Exercise passage Start Marker
The blades of these fans are precision-engineered to give them the very great strength and durability that they need to work reliably and safely. But this also makes them very expensive to manufacture and replace.

Engineers at the UK company Rolls-Royce have come up with a solution that means they can use a technique similar to 3D printing, to repair and strengthen worn fan blades. Graihagh Jackson spoke to Rolls-Royce engineer Martin Rawson to hear how it works...

Martin - So you could repair certainly aerofoils which are the rotating parts of the blades. The powder's delivered to a point above the aerofoil surface where you want to deposit the material and then you essentially use a laser beam to melt the powder as it arrives at that position. You can build those back up to their original shape, so you've got the original blade profile.

Graihagh - So why would you use this method over melting something down and starting from scratch?

Martin - One of the advantages of powder is that, of course, you can potentially take subtle difference in composition of powder and tailor them metallurgically to where they're most appropriate. So, you could also potentially in the rotating discs where you've got the sort of the outer of the rim of the disc which carries the blades is a lot hotter, for example, than the bore of the disc. So again you could look at changing the composition.
Exercise passage End Marker
Data shown Start Marker
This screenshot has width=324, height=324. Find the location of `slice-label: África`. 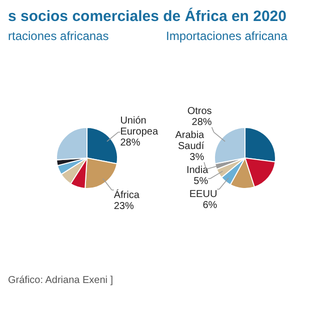

slice-label: África is located at coordinates (127, 195).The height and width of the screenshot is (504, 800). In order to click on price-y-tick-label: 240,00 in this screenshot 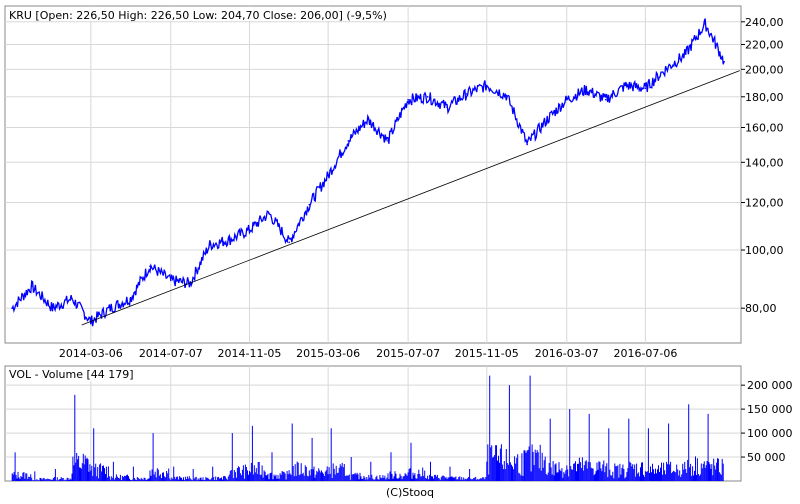, I will do `click(764, 22)`.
Data shown End Marker
Exercise requirements »
a) Reproduce a portion of the fan blade repair text verbatim, beginning at the words "Martin - So" and stopping after "starting from scratch?".
b) Pick up the interview on repairing fan blades with laser-melted powder and keep writing it from its last sentence onward.

Exercise answers »
a)
Martin - So you could repair certainly aerofoils which are the rotating parts of the blades. The powder's delivered to a point above the aerofoil surface where you want to deposit the material and then you essentially use a laser beam to melt the powder as it arrives at that position. You can build those back up to their original shape, so you've got the original blade profile.

Graihagh - So why would you use this method over melting something down and starting from scratch?

b)
Graihagh - In the future, what sort of applications are we looking at?

Martin - I was in the AeroMat conference a few years ago where certainly NASA were interested in the use of powders for either building structures in space or for, I guess again, repairing components in space. They seem very interested in the technology, you know. The fact it was transportable. You could easily transport the powder, you could easily transport the machines. In terms of Rolls-Royce, so, prototype applications, development engines. I could see that things like 3D printing would have a real future in that sort of area. If you look back a number of years where we were using TIG welding techniques to actually build up components for the prototypes for development engines. That was a big benefit considering that to actually obtain the casting from a traditional route would take something like 12 months. So, I suppose, your imagination's the limits on that one in terms of what you could do.